A substantial difference with respect to other successful applications of AI is that the data collected from security-related tasks evolves at a much rapid pace, not only due to changes in the monitored systems (for example, operating system updates, deprecated library/function names, and so on) but also to the presence of attackers that constantly try to bypass the protection mechanisms empowered by ML models. This makes collecting vast amounts of representative data a challenging—if not impossible—task, as such data tends to become obsolete very fast. These are the main reasons that have hindered the success of ML in cybersecurity and the development of large and effective foundational models in this field.

Some of the issues preventing the development of successful and effective ML models for computer security were initially pointed out in the influential paper, “Outside the Closed World: On Using ML for Network Intrusion Detection,” by Robin Sommer and Vern Paxson in the context of intrusion detection systems back in 2010. The accompanying paper, in the same critical and constructive spirit, analyzes more recent work published in top-tier security conferences within the past 10 years. It identifies and details the major pitfalls encountered in more recent studies when designing, implementing, and evaluating learning-based security systems. Just to mention a few, the authors start by highlighting issues related to data collection, which may not reflect the actual data distribution observed in deployed systems and include inaccuracies in the data labeling process.

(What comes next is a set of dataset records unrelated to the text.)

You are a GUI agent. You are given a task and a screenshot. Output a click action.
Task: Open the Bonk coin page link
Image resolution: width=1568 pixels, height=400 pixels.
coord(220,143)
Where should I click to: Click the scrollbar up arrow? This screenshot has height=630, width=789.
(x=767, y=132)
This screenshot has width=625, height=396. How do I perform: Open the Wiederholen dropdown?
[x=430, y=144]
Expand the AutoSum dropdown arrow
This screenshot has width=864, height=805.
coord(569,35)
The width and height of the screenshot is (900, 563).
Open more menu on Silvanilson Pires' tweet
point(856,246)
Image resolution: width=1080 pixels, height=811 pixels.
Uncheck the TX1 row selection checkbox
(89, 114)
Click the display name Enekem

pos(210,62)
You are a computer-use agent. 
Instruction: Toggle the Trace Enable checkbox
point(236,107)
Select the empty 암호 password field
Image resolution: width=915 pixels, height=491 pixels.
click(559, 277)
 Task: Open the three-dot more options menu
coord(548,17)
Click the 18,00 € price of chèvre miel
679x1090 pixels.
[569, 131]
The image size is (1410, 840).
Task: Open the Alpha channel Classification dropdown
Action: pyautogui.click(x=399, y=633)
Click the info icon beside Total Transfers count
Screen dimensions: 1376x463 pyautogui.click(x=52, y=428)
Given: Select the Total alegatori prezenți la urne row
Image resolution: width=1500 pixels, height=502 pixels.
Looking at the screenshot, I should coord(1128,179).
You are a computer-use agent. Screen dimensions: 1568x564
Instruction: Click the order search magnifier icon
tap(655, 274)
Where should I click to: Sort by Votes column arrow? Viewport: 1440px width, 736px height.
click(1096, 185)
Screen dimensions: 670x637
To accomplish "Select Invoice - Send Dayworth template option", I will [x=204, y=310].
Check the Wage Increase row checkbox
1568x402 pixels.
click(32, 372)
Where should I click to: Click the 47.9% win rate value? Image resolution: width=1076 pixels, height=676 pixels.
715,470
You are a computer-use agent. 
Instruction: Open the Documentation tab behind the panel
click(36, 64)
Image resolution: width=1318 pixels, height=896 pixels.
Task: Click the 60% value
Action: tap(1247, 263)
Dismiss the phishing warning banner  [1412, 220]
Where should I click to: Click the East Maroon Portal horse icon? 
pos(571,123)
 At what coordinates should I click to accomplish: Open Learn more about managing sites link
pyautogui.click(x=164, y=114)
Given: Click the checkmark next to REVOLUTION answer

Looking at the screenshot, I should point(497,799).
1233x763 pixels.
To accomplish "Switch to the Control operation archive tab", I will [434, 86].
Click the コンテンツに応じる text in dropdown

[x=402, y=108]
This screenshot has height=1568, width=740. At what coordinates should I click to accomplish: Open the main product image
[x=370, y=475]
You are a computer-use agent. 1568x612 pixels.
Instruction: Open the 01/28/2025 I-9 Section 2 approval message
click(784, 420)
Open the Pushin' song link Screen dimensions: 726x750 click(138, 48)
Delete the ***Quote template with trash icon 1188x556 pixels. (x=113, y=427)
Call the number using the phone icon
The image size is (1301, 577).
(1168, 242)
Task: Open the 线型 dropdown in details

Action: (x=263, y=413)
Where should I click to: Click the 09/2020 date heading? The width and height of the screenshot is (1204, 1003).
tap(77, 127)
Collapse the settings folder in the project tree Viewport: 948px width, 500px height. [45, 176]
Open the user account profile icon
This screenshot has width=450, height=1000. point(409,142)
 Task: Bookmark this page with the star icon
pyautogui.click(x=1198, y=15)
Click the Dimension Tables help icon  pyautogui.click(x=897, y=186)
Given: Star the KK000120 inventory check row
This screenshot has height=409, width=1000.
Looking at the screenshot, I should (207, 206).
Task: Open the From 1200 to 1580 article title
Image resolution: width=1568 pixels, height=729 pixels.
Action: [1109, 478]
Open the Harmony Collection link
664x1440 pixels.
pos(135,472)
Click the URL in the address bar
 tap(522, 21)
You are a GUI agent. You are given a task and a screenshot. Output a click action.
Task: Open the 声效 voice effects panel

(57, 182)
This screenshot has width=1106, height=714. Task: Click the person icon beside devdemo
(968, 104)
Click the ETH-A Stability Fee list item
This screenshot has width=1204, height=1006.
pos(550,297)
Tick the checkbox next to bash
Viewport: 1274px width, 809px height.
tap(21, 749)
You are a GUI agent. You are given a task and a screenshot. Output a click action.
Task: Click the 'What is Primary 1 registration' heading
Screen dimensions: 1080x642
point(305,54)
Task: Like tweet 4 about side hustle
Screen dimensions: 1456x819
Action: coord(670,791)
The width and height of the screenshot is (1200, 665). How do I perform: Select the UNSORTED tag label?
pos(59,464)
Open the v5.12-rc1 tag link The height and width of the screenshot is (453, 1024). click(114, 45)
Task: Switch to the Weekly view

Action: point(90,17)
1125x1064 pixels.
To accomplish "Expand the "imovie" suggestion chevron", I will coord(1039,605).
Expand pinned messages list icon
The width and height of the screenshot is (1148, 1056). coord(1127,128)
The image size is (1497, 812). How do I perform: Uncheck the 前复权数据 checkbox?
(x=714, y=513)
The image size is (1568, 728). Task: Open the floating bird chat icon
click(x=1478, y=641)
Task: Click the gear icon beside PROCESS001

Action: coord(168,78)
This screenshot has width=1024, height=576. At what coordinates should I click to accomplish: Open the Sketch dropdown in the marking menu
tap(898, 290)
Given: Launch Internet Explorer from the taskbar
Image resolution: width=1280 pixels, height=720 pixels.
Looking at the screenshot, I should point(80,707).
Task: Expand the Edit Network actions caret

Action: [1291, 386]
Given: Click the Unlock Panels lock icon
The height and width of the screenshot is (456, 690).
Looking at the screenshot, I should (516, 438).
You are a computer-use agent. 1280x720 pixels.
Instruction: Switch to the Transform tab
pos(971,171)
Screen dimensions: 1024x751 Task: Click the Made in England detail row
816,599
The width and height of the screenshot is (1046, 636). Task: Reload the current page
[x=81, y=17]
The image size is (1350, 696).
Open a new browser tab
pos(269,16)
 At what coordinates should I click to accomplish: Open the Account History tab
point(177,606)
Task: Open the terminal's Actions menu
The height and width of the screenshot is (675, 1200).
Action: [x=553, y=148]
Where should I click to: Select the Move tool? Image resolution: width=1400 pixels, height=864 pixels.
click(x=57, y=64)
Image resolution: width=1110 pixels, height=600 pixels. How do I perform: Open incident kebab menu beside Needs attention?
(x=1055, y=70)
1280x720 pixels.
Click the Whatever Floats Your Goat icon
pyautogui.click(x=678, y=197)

When it comes to system design and evaluation, the authors point out inappropriate procedures for creating training-test splits that may induce biases in the learning process, the use of inappropriate baselines and performance measures, and the lack of consideration of the base-rate fallacy in the presence of very rare malicious events (which typically makes even extremely low false positive rates unacceptable in many security applications). Regarding system deployment and operation, the authors stress the need to test learning-based systems against adversarial test-time evasion attempts and training-time poisoning attacks, which cannot be clearly encompassed in previously collected data but must be simulated specifically against the developed system. The paper also provides some constructive, practical recommendations to improve the current state of ML in computer security and discusses open problems and directions for future research. It would be nice to see more efforts aimed at developing tools and libraries to help automate the design, debugging, and continuous deployment of ML models. I firmly believe this will help overcome the pitfalls mentioned in the paper, as well as implement the suggested recommendations.

This study is timely and exciting as it clearly points out some common issues hindering the design of ML models for computer security and how to overcome them. This witnesses once again that, despite the impressive performance reported in many of the published papers in this area, the reality is quite different, and applying ML in computer security is much more challenging than it may seem.